How does something like helping the marginalized be measured? The students haven't built any houses, or any schools, or any medical clinics. We haven't picked up any bibles and thrown their words at people. No souls have run down to the altar, giving up surrendering their everlasting souls, because they don't need saving, they're devout Christians already; Christians trying to be Christians within a Buddhist country, people within a minority body just trying to be treated like everyone else. We could assign issues for the students to break open, but those things take lifetimes. Social change happens in slow time, not microwave speed. And even if the ethnic minorities have opportunities they didn't have before, does that increase the likelihood of well-being in the deep sense?
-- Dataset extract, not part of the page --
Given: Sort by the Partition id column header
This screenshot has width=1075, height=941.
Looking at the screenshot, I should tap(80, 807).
Will citizenship erase the impression of all the clients you've slept with--that smell? Is more cars, bigger houses on bigger land, cuter clothes like the Thai society that is obsessed with status mean goodness? Surely, prosperity has to be more than material possessions.
How do we know that the students are successes? They haven't built the type of community we would have liked them to. Actually most of the time, they spend their time apart, in dyads and units, staging disappearing acts for days at a time, and only saying hello to each other before classes. There are only
five of them. And to classes some of them come late and with breakfast while the teacher is speaking and leave the semester early to start their vacations. But in class, they are challenged to think differently about the way things work or learn things for the very first time. But will they set up women care centers when they leave? Probably not, if some egotism of youth doesn't change. Will they draft proposals or conduct research or get a law degree to advocate systems, probably not if they don't continue to push themselves to excellence, if they don't pay attention in class, if they don't dedicate themselves to hard things in a serious way but that's today. Maybe tomorrow, maybe next year, who knows.
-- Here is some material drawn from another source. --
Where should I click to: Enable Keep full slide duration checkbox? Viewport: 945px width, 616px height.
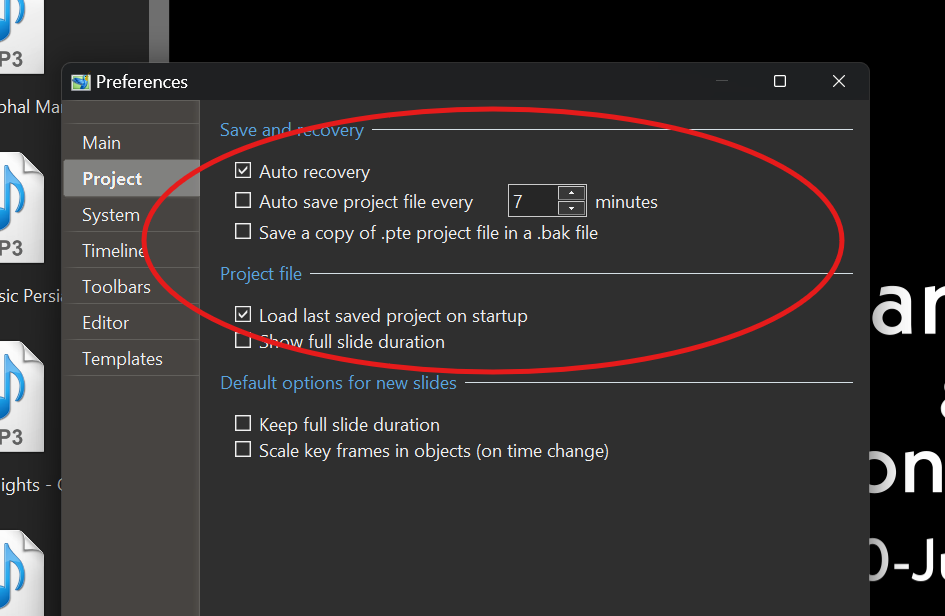pos(243,424)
but even if they don't, will the semester they spent here still matter? Is all the sacrifices people have made to get here and be their aids mean anything in the long-run?
It is modernization that has got us thinking like factories. Products! We measure growth by taking a yardstick to something tangible.
but surely there must be more. We, as a country, have the most objects in the world, for some eschelons of society, the most opportunities of all, the most tangible things to count and measure and praise and unfortunately still find ourselves in dire need of shalom.
My time here, instead, will maybe be measured by my ability to have been shalom here to people--which is harder to put a stethoscope to, perhaps, but to be known for that is far too humbling and more than satisfying. (clicks tongue) But even this measure makes me kind of sad. I don't know if I have been able to be that person this time around. There might have been far too much egotism.